Ein verteufelt gut aussehendes Weibsbild, dachte er unweigerlich und wusste nicht, was er jetzt tun sollte. Er wollte sie nicht töten, nein, dafür war sie viel zu hübsch. Er würde etwas mit ihr spielen, sie reizen und sich ihr dann auf andere Weise bemächtigen. Seine Lenden schmerzten unangenehm bei dem Gedanken daran, sie bald besitzen zu können. Ein unglaublich erschreckendes Lächeln legte sich auf einmal auf seinen schmalen Mund und Elisabeth konnte dies nicht deuten, aber eine Ahnung flog ihr geschwind zu, als er ihr auch noch zu zwinkerte.
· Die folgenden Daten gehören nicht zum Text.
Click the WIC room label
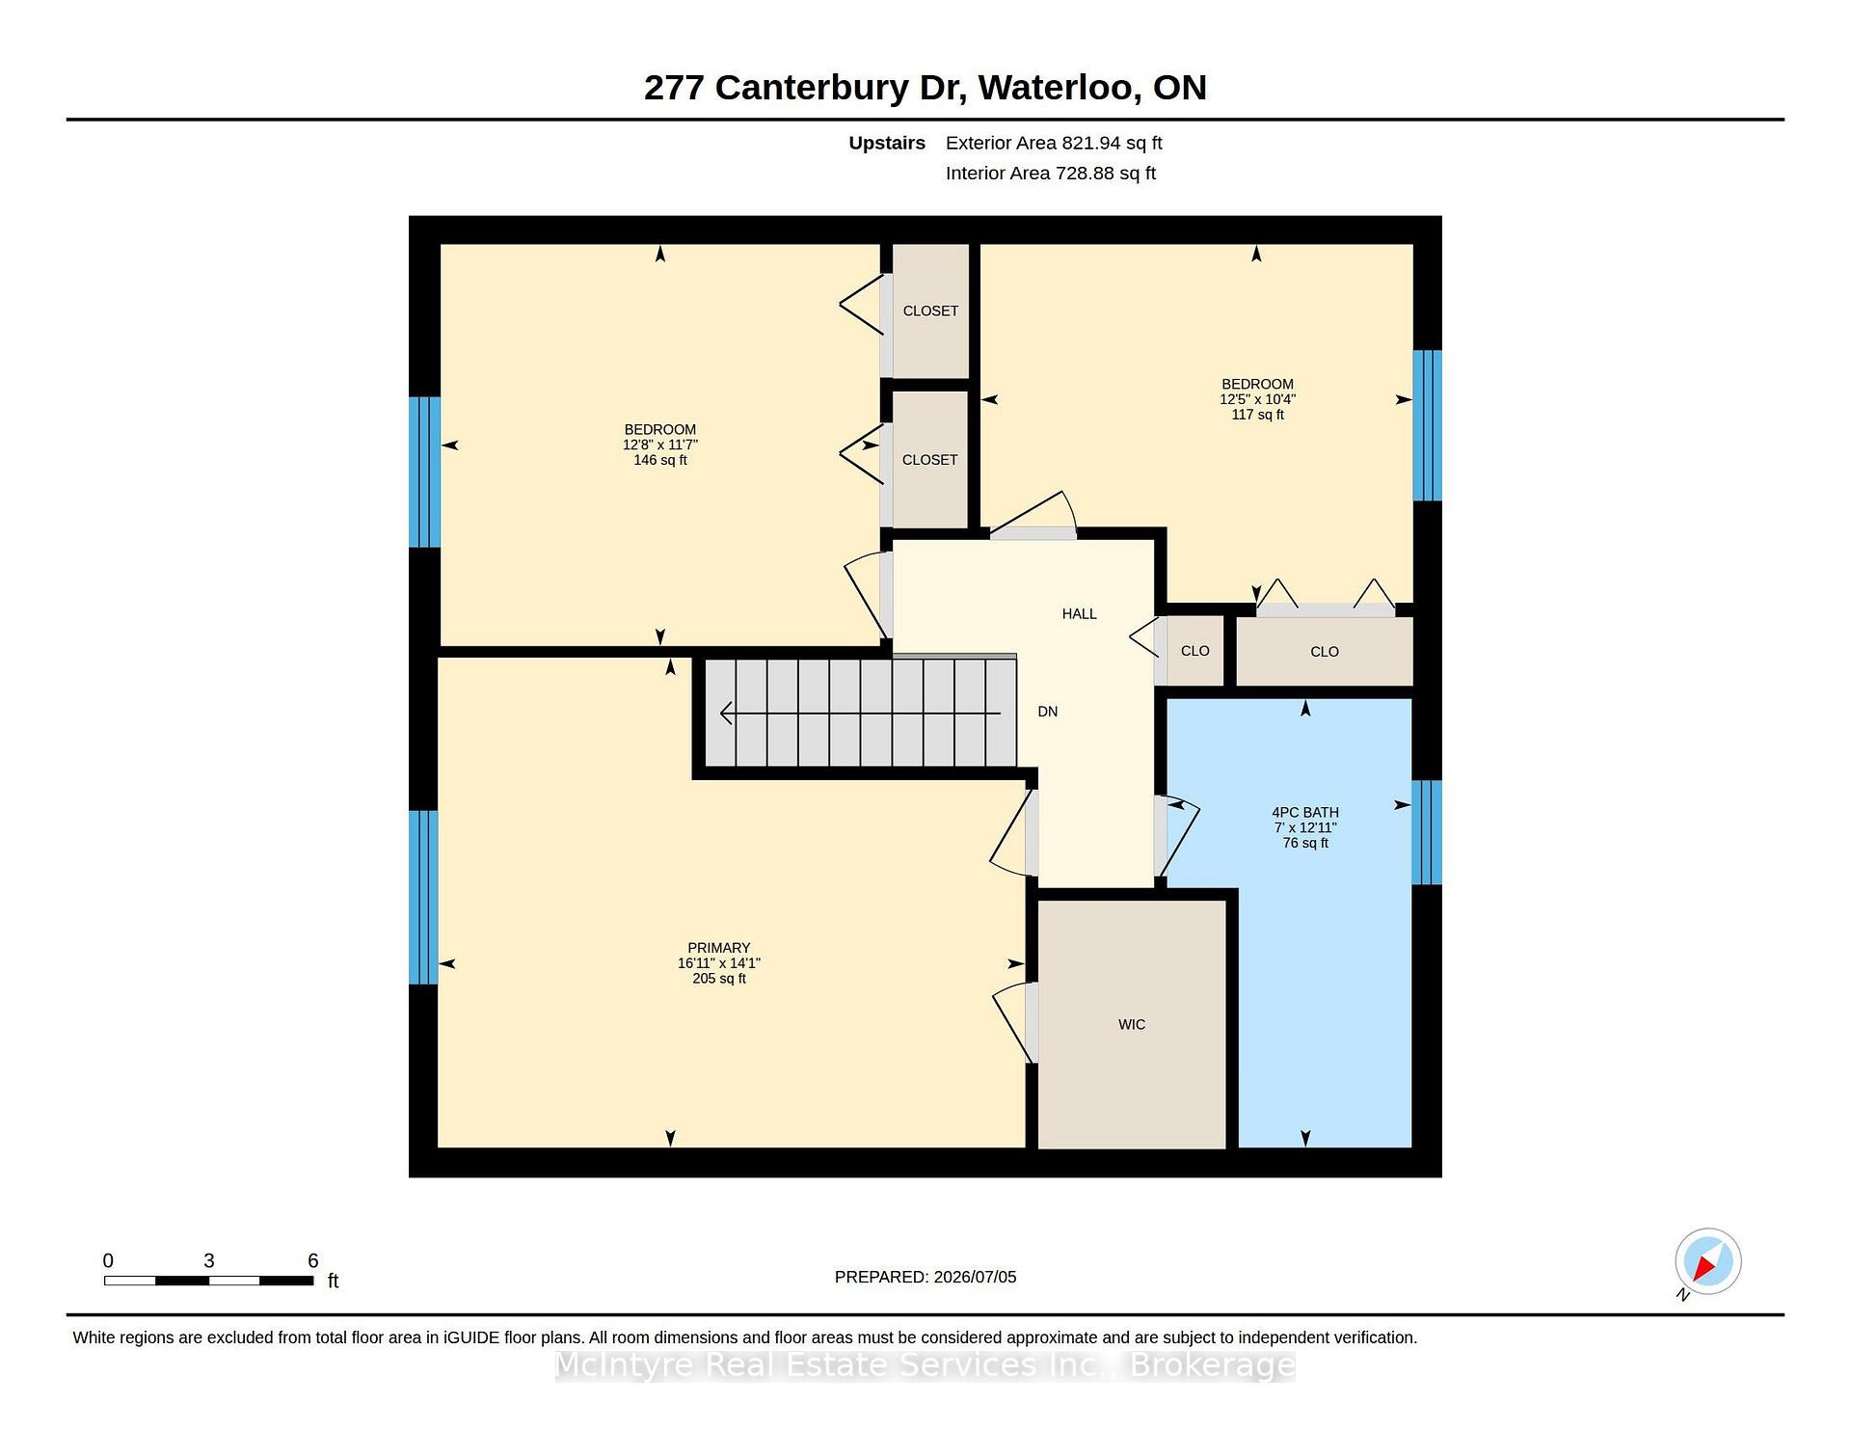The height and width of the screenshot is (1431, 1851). pyautogui.click(x=1132, y=1024)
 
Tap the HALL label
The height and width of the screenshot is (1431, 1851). pyautogui.click(x=1079, y=613)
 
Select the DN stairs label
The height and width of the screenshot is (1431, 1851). pyautogui.click(x=1047, y=712)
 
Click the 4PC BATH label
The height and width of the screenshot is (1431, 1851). pyautogui.click(x=1305, y=812)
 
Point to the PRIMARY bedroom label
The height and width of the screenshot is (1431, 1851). pyautogui.click(x=718, y=948)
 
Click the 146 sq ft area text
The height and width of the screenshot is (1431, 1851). pyautogui.click(x=660, y=460)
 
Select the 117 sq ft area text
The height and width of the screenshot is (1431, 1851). pyautogui.click(x=1257, y=415)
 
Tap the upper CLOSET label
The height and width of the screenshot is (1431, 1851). pyautogui.click(x=930, y=310)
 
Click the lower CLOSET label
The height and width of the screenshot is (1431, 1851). pyautogui.click(x=929, y=460)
Davon ließ sie sich jedoch auch nicht beirren und brachte sich in feste Position. Fester Stand, klarer Blick und solider Griff. Jetzt zeichnete sich ein sanftes Schmunzeln auf ihren Lippen ab, denn er schien sie nicht ernst zu nehmen. Sie erkannte seine lockere Haltung, seinen Hochmut und da griff sie ihn überraschend an und er konnte kaum dagegenhalten. Sie parierte, täuschte an und schlug kraftvoll und zielgerichtet zu.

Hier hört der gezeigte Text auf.